You are working in a busy ED when a 58-year-old male presents with worsening dyspnea over a few days, with increasing cough and purulent sputum production. He is well known to your ED as a lifelong smoker with moderate to severe COPD with increasing exacerbations. Educational Objectives:
-Discuss the current, evidence-based treatment recommendations for patients with acute exacerbations of COPD (AECOPD)

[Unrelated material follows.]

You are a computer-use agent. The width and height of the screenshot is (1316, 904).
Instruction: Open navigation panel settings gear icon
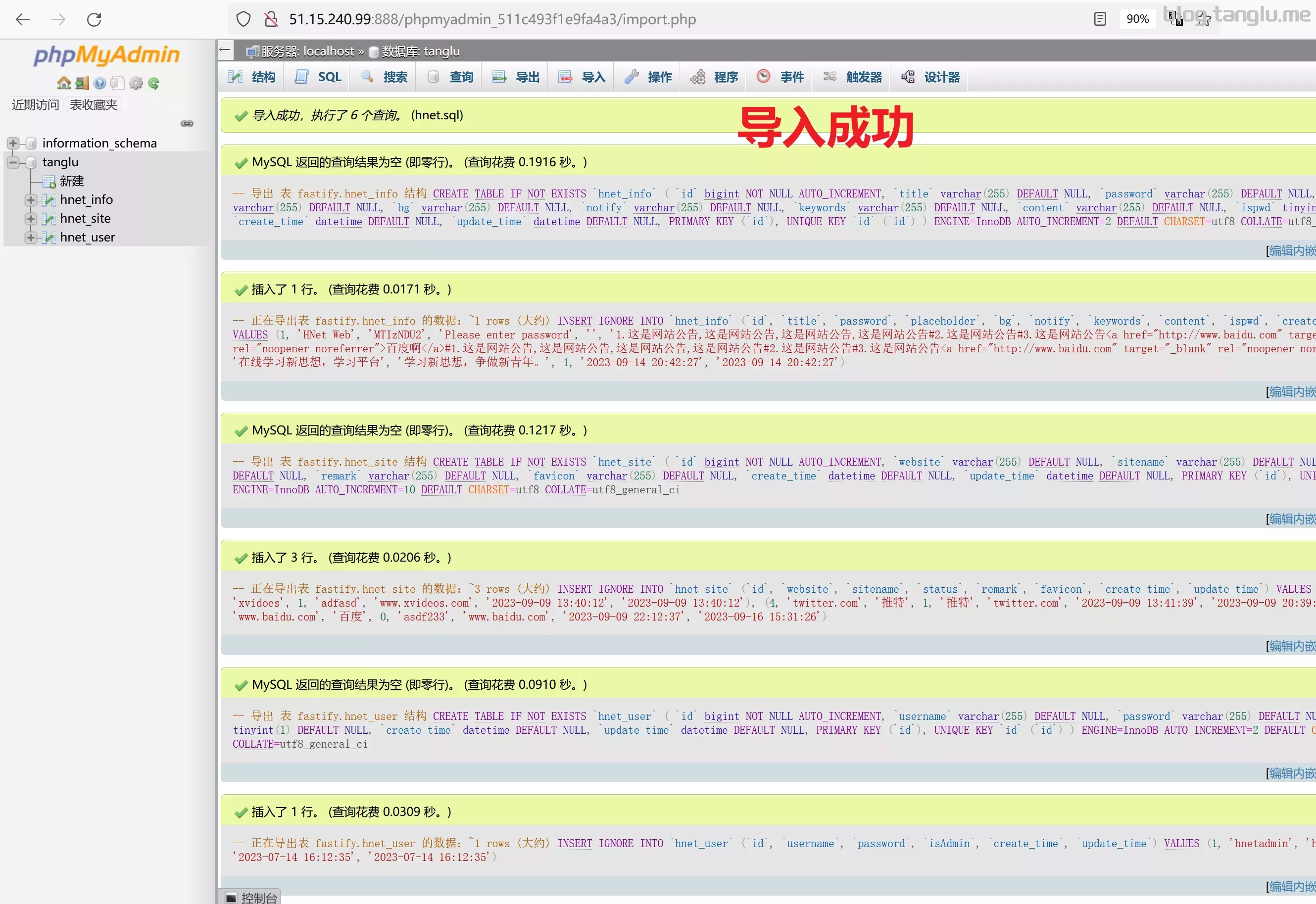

-Incorporate corticosteroids into clinical practice, based on evidence-based standards
-Rationally prescribe antibiotics, based on their benefits and limitations
-Employ non-invasive positive pressure ventilation in appropriate cases
You are working in a busy ED when a 58-year-old male presents with worsening dyspnea over a few days, with increasing cough and purulent sputum production. He is well known to your ED as a lifelong smoker with moderate to severe COPD with increasing exacerbations. Your clinical assessment reveals a patient with moderate respiratory distress, audible wheezing and oxygen saturation of 90% (room air), but who is otherwise speaking normally and mentating well with normal vital signs. You initiate short-acting bronchodilators (beta-agonists, anticholinergics), while pondering your other treatment options…
You have determined that your patient is having a AECOPD. Based on his past history of stable, moderate COPD and recent worsening symptoms, he will need to be admitted. In addition to bronchodilator therapy, you consider the following questions:
(1) Does this patient need steroids? If so, in what form and by what route?
(2) Does this patient need antibiotics (Abx)? If so, which one(s)?
(3) Can this patient use non-invasive positive pressure ventilation (NIPPV), or should we just intubate him if he deteriorates?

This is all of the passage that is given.